LIST OF TASKS
1. Set down, word for word, the stretch of the text on organizational knowledge from "In 1964, political" through "another person’s treasure.".
2. Resume the text on organizational knowledge from the point where it stops.

And delivery on that brand promise depends on institutional knowledge—specifically, your ability to evaluate, synthesize, distribute, and embed knowledge. Nelson Mandela understood this perfectly. Every day, while he was doing hard labor at Robben Island, he led men to a small cave in the quarry to educate them. His mantra: “Each one teach one.” Over time, this changed South Africa.
Knowledge resides in our people, our documentation, and is only as good as our ability to use it. And now that many of us work remotely, we have a new barrier to accessing what our colleagues know.
We need to foster knowledge more intentionally than ever before.
These are the trends that are changing how we do that.
- Knowledge Velocity. We have more information pushed to us through more channels than ever before. According to Forbes contributor Bernard Marr, about 7 megabytes of new information are created every second for every human being on the planet.
It’s overwhelming. A friend of mine recently took a CTO role at a major corporation. To get oriented, he began creating flashcards, one for each technology the organization was using. Within his first few weeks, he had over 400 cards.
Yet, we have become more comfortable not knowing everything; we’re confident we can find the information somewhere when we need it. Just Google it.
The glut of information has also distributed our ability to innovate. Because everyone has access to the building blocks of inspiration and progress, anyone can create the next big idea. This further accelerates the volume of what we know.
- Encoding Capacity: Today, anyone can capture information at any time. TikTok has modeled “micro-learning” so many are comfortable creating an educational video. Every email that goes out, or presentation someone creates, is encoded content: knowledge captured in a retrievable form.
And AI is making it possible to worry less about how we capture content, because the technology can scan what’s there and retrieve what seems relevant.
So now encoding happens in a non-linear fashion—we have asynchronous, mass encoding.
But this distributed capacity comes with risk. Not everyone who records a home video can make a blockbuster movie.
We need expertise to turn content into value.
- Human Capacity. We are limited by our available time, energy and intellectual ability. We compensate through selective perception—we naturally screen out data that’s not immediately relevant. If you want a terrific example of this, watch The Invisible Gorilla.
In 1964, political scientist Bertram Gross coined the term “Information Overload.” He recognized the implications of overwhelming our limited brains. He worried that when we are flooded with information, we make poorer decisions.
The challenge is determining what we want our people to screen out or prioritize. We don’t want the organization to waste energy on “overflow” information—content that is delivered, but not retained or used.
But here’s the challenge: One person’s overflow is another person’s treasure.
- Permeable Borders. We might have in-house intellectual property, but the boundaries are getting more porous – people now liberally and openly share knowledge across corporate borders.

(Extracted records)
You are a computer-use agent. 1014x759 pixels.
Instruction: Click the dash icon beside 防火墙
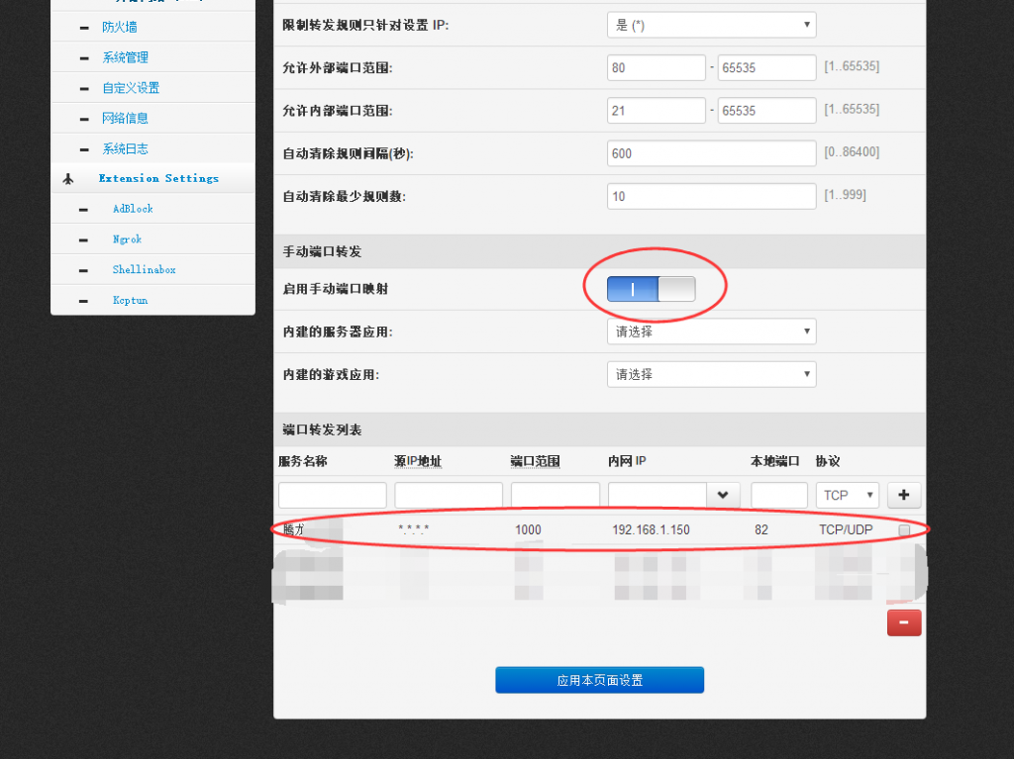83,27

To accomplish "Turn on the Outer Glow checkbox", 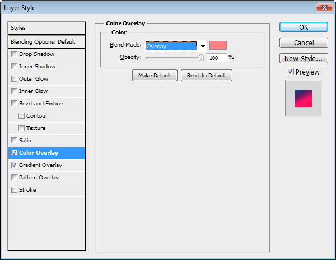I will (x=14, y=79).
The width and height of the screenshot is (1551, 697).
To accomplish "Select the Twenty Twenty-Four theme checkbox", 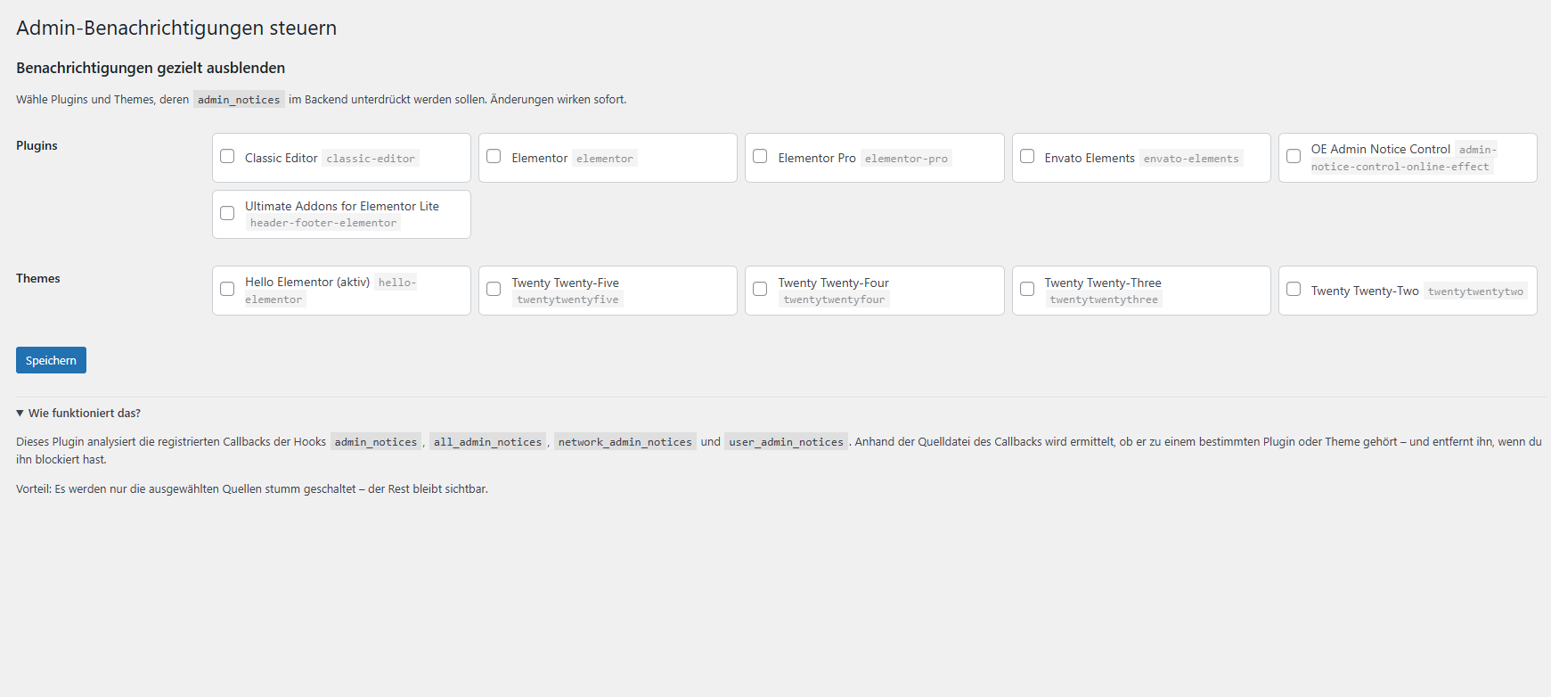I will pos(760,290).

RESULTS OF THE EXERCISE
1.
In 1964, political scientist Bertram Gross coined the term “Information Overload.” He recognized the implications of overwhelming our limited brains. He worried that when we are flooded with information, we make poorer decisions.
The challenge is determining what we want our people to screen out or prioritize. We don’t want the organization to waste energy on “overflow” information—content that is delivered, but not retained or used.
But here’s the challenge: One person’s overflow is another person’s treasure.

2.
Consider open-source code, for example. The idea that we can build a business on someone else’s free—or close to free—software is now normal. Salesforce, the world’s dominant Customer Relationship Management company, has opened their intellectual property so other businesses can operate on it. According to their website, it runs over 4,600 apps. Our Apple phones are the same—their technology underpins over 9 billion apps. The video game platform, Steam, uses the same business model, and now hosts over 50,361 games.
- Speed to Irrelevance. As innovation speed increases, it’s easier to become outdated. A 2020 IBM study suggests that workplace skills become less valid in about five years, with technical skills expiring in half that time.
So, the training and documentation we create has an expiration date and must be perpetually updated. Compounding the challenge: the more time we spend alone and away from conferences, social media and face-to-face chance encounters, the higher risk that we become myopic.
What does this mean for organizational learning? We need a new approach.
- Modeling – We need to evaluate the knowledge landscape as systematically as we do our market. We’re placing resource bets on content; we need a point of view on what proactively triggers an investment in learning or in documentation.
- Attention – Where and how we focus people’s attention now impacts the organization’s relevance in the future. How we manage attention will be an organization’s most important strategic capability.
- Curation – Given the increasing volume of information in the world, we have to get better at selecting what to serve up to our team—what external, existing knowledge to bring into our organization and the internal knowledge that differentiates us. We need to think of ourselves as a fine museum, choosing what to display from our own collection versus what to borrow from others to create a unique, enriching, and revolving experience.
- Standards — What are our expectations for:
- Speed? How soon do we expect learners to perform? That’s a strategic decision. Speed drives expectations around new openings, hiring volume and expected turnover. It underlies assumptions around what level of performance is acceptable, and the investment in employee development.
- Mastery? Here, we are talking about the continuum of expertise. What do the levels of performance look like as a person moves from novice to expert?
- Fluency? The more we practice, the easier it is to perform. When we perform unconsciously, we’re fluent. We can be fluent at any level of mastery. The question here is, where do we expect fluency?
- Retention – Some knowledge should be institutionalized, and some can be fleeting. We need to define the criteria that determine what is essential to operations, so we internalize it, maintain it, and measure it.
- Roles – Our environment is creating new informal roles defining people’s relationship to content. These include:
- Dabblers. People will increasingly dip in and out of content based on what attracts their attention. Dabblers help an organization be creative and relevant.
- Specialists. Some people will become nodes of information and resources to the organization. People will seek out colleagues who are deep in single skills.
- Connectors and Synthesizers. Organizations will rely on people who know how to coordinate with specialists, creating synergy and meta solutions.
Everything about your brand experience—the reason customers choose you over other options—has to do with trust. Your customers trust you to deliver consistently. So, as your team develops new products or services, turns over, or grows, the only thread connecting them to your customer is what your team knows. Your ability to focus your team’s attention and convey critical knowledge in this increasingly noisy, saturated world is your competitive advantage.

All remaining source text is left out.